WHAT TO DO: Can you copy the records below word for word, everything from the line containing "Toggle Scroll Lock in Console toolbar" down to the line containing "[x=657, y=1055]", including both of those lines?

(Items listed in a dataset)
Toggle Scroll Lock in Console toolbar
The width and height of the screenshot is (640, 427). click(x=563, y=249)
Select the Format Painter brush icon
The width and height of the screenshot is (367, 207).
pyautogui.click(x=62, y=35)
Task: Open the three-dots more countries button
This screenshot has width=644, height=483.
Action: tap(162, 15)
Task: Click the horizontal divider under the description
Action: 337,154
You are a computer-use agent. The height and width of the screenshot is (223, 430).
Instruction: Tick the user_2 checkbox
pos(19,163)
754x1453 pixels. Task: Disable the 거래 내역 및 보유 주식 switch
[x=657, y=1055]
--
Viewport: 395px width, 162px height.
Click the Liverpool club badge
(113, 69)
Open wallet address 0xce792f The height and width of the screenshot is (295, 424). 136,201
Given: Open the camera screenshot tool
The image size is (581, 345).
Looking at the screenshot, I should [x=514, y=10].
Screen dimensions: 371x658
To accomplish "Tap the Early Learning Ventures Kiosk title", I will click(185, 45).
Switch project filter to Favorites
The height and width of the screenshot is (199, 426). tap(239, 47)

CORRECT RESPONSE:
Toggle Scroll Lock in Console toolbar
The width and height of the screenshot is (640, 427). click(x=563, y=249)
Select the Format Painter brush icon
The width and height of the screenshot is (367, 207).
pyautogui.click(x=62, y=35)
Task: Open the three-dots more countries button
This screenshot has width=644, height=483.
Action: tap(162, 15)
Task: Click the horizontal divider under the description
Action: 337,154
You are a computer-use agent. The height and width of the screenshot is (223, 430).
Instruction: Tick the user_2 checkbox
pos(19,163)
754x1453 pixels. Task: Disable the 거래 내역 및 보유 주식 switch
[x=657, y=1055]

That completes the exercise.